Task: What is needed is an exact reproduction of the lines in the records below, starting at the line with "907x531 pixels." and ending at the line with "Image resolution: width=1024", both included, and nothing else; pictures stay out.

Provided material:
== == ==

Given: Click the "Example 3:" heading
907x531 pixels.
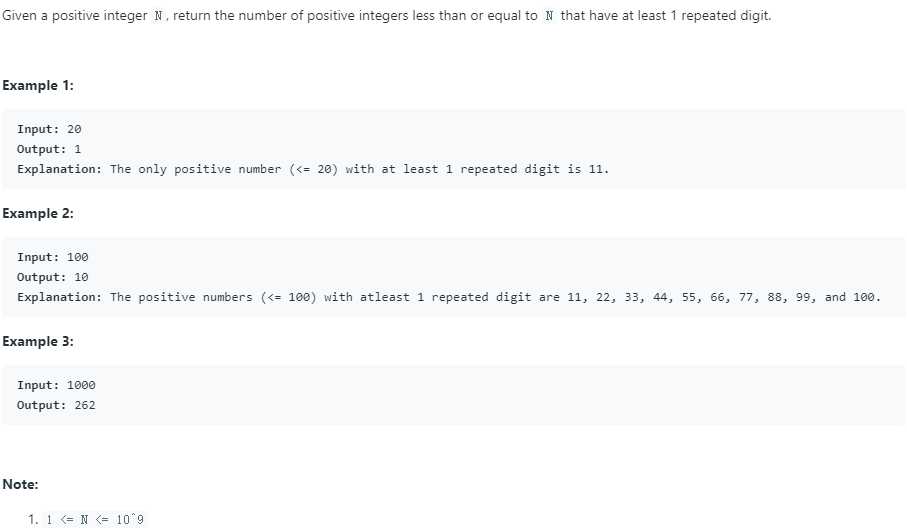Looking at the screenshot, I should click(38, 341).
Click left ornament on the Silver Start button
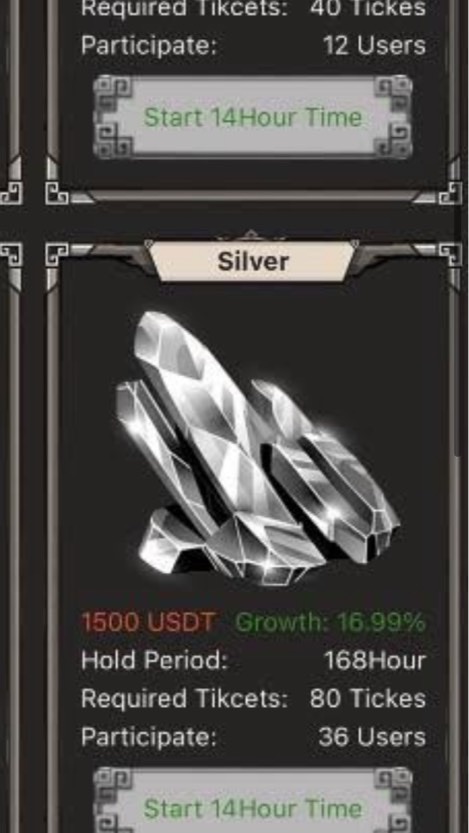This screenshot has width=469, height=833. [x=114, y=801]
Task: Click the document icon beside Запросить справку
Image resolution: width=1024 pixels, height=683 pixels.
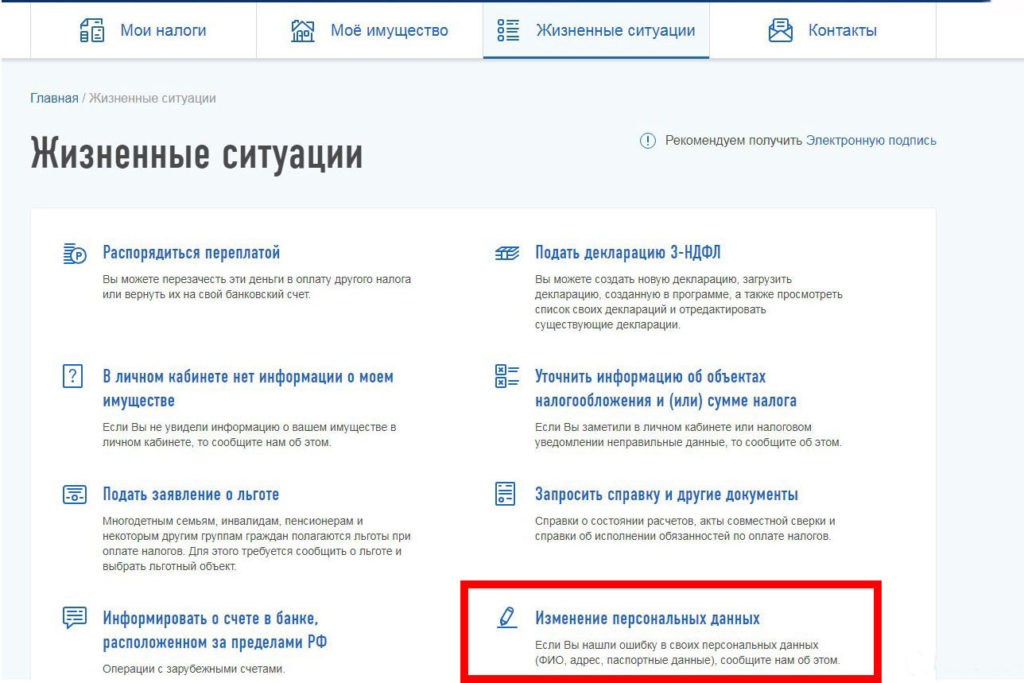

== == ==

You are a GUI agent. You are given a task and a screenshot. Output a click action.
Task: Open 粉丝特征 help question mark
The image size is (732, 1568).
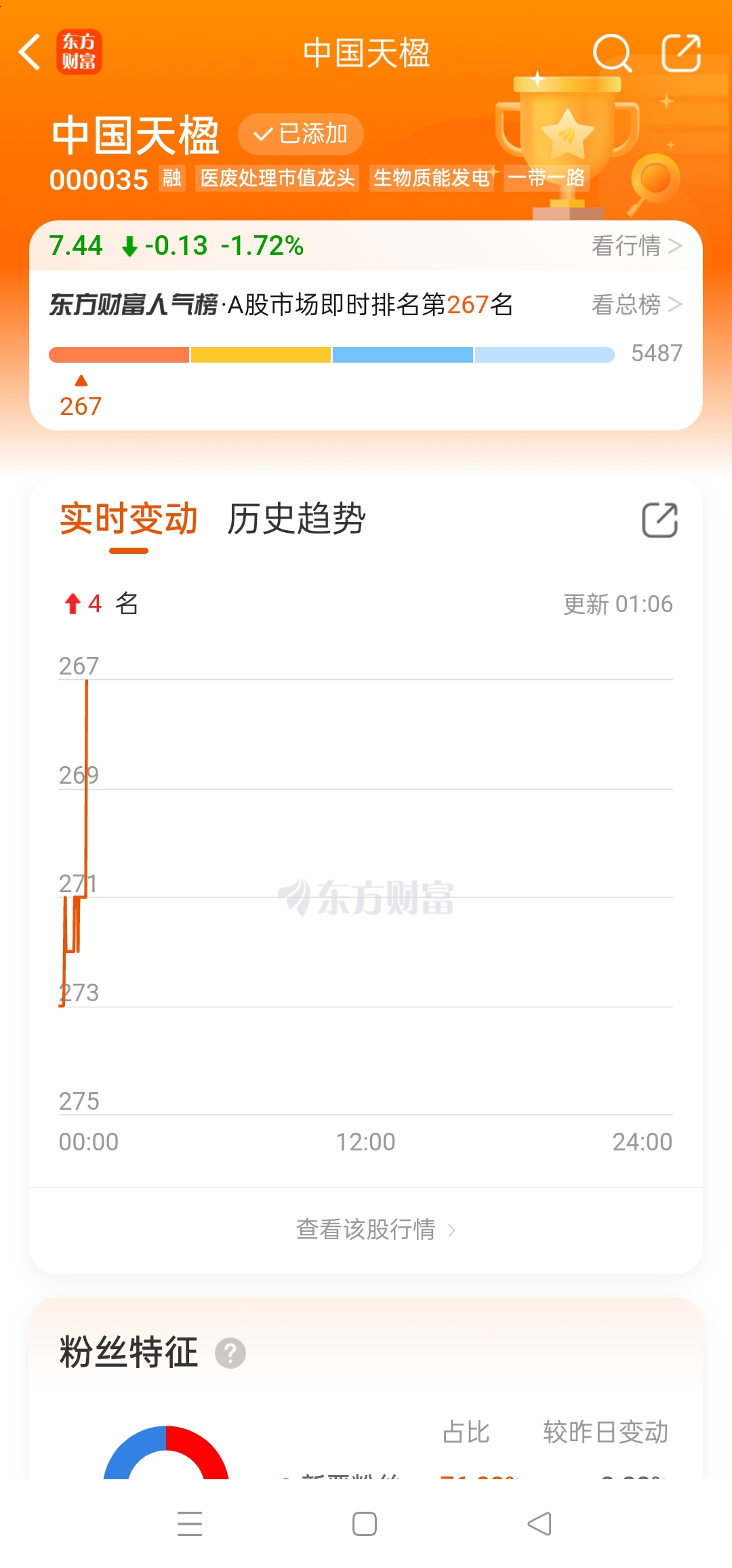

== == ==

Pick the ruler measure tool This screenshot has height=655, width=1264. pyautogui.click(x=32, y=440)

== == ==

Answer section:
907x531 pixels.
Looking at the screenshot, I should click(38, 341).
Click left ornament on the Silver Start button
This screenshot has width=469, height=833. [x=114, y=801]
Task: Click the document icon beside Запросить справку
Image resolution: width=1024 pixels, height=683 pixels.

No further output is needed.